The Joint United Nations Programme of HIV/AIDS (UNAIDS) was created in 1996 and was tasked with responsibility for the coordinating, planning and promotion of World AIDS Day. Rather than concentrating on a single day event, UNAIDS established the World AIDS Campaing in 1997 to focus on year-long communication, education and prevention. In 2004, the World AIDS Campaign became its own independent entity as a part of the UNAIDS office.
In the USA, under then-President William “Bill” Clinton, the first presidential proclamation of World AIDS Day was issued in 1995. Subsequent presidents have done the same every year afterwards.
Then-President Barack Hussein Obama (pictured left) was the first sitting president to be publicly tested for HIV in 2009 in honor of World AIDS Day. During his eight years in office, Mr. Obama actively and frequently encouraged people to get tested for HIV and to seek treatment if needed. On November 30, 2013, in anticipation of World AIDS Day, he stated: “Each year on World AIDS Day, we come together as a global community to fight a devastating pandemic. We remember the friends and loved ones we have lost, stand with the estimated 35 million people living with HIV/AIDS and renew our commitment to preventing the spread of this virus at home and abroad. It we channel our energy and compassion into science-based results, an AIDS-free generation is within our reach.”
My Personal Involvment
For twenty-some years, beginning in the late 1980’s, I was a volunteer with several AIDS prevention efforts within my community. For a number of those years, I served as the coordinator of a committee to plan and implement the World AIDS Day service of the City of Alexandria, Virginia. I volunteered in this capacity from 1991 until 1996.

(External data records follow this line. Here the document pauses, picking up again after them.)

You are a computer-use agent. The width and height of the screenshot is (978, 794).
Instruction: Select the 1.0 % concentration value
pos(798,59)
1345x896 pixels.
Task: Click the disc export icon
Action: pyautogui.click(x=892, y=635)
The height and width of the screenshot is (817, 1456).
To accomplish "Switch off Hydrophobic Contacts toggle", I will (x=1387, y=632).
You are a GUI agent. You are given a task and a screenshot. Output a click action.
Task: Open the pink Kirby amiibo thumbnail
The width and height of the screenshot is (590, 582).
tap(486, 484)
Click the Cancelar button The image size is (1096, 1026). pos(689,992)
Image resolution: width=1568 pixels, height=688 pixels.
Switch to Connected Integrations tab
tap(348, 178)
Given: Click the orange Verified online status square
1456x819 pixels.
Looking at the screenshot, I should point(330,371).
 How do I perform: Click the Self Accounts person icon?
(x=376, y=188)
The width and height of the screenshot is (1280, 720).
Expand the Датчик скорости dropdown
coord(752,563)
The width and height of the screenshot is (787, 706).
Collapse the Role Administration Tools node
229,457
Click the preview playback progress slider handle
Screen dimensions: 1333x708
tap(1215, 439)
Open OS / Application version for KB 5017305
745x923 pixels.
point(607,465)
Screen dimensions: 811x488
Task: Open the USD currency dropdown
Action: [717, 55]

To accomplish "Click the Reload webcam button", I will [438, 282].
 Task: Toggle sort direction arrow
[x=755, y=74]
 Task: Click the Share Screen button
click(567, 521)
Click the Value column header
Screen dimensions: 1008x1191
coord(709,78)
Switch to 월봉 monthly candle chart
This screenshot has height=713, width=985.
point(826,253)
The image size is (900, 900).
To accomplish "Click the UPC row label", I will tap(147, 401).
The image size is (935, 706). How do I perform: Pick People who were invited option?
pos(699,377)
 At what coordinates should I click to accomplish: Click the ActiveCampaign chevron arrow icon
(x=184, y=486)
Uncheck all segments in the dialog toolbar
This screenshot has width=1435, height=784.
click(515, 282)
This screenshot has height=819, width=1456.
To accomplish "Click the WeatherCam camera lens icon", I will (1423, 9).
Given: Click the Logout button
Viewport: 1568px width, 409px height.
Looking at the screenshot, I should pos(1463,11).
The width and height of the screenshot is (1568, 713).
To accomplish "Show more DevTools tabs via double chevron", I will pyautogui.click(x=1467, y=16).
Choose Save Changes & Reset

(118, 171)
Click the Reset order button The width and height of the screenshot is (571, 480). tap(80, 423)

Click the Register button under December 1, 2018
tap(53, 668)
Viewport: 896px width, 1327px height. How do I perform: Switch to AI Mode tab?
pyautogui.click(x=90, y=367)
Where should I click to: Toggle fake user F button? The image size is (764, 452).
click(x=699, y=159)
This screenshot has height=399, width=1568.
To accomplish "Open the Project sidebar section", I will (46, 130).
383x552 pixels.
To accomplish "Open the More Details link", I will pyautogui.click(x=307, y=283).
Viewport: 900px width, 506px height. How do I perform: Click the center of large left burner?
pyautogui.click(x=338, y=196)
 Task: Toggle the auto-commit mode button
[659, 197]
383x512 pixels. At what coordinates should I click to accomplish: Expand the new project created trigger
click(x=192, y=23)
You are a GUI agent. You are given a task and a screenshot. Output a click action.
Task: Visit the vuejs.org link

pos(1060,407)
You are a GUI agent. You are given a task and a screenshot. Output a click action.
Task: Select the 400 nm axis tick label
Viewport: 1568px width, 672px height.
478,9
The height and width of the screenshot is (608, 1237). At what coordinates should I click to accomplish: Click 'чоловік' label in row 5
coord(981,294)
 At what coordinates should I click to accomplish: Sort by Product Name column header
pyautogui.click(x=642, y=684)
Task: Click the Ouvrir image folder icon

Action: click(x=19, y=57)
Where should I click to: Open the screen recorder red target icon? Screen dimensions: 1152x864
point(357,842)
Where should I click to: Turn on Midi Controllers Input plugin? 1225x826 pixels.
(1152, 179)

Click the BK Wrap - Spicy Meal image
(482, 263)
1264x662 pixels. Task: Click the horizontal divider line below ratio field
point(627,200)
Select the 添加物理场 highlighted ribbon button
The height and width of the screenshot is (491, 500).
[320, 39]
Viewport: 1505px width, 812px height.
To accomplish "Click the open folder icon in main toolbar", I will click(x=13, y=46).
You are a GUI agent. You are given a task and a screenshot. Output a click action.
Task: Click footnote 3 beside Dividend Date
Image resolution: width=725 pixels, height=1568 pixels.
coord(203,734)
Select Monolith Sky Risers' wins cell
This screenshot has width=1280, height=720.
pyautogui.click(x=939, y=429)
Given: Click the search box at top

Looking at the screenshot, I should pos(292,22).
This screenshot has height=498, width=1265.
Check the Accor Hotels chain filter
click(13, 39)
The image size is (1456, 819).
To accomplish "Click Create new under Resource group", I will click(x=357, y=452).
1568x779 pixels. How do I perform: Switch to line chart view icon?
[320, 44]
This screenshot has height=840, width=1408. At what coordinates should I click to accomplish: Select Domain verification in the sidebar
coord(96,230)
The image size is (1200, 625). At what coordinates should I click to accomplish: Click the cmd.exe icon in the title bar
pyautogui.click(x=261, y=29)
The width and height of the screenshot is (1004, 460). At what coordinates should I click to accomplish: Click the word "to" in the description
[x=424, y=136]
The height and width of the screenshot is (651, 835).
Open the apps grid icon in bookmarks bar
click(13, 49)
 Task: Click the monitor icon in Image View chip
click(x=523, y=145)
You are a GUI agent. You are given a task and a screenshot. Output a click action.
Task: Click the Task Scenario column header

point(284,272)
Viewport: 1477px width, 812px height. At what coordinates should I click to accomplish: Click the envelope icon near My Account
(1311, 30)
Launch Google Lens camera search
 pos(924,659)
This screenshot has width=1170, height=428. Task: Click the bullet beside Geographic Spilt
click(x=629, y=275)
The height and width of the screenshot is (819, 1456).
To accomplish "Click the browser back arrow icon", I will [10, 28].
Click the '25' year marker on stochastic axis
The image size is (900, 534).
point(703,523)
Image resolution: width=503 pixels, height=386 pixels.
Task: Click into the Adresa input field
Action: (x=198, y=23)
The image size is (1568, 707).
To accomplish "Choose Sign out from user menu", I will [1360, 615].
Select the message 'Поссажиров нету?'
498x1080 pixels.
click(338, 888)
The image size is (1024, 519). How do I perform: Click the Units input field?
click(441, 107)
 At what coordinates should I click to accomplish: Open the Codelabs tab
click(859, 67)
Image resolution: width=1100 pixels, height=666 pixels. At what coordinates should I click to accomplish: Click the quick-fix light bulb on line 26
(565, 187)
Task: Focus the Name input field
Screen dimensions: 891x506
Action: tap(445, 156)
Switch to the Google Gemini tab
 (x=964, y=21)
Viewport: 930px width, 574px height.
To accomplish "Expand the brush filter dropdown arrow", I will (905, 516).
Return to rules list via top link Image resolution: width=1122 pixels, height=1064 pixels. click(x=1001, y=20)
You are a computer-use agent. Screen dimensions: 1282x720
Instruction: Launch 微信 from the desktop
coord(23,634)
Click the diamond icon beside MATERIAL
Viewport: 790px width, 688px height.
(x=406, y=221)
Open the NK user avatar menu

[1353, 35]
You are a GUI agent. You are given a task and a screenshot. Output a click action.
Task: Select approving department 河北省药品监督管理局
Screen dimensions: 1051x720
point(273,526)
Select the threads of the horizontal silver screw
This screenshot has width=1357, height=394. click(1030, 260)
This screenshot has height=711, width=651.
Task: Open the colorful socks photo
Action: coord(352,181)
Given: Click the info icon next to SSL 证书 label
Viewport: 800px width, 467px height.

I currently am actively volunteering with an HIV/AIDS community-based organization serving persons living with HIV/AIDS as a facilitator of a support group. For the same, I also provide staff development for those professionals who work within the organization. I’d like to do more, but unfortunately, I do have a full-time job.
I invite all of you reading here to join with me in wearing a red awareness ribbon today to show our support for everyone struggling with HIV/AIDS on a daily basis. Show all the world that you are aware and that you do care.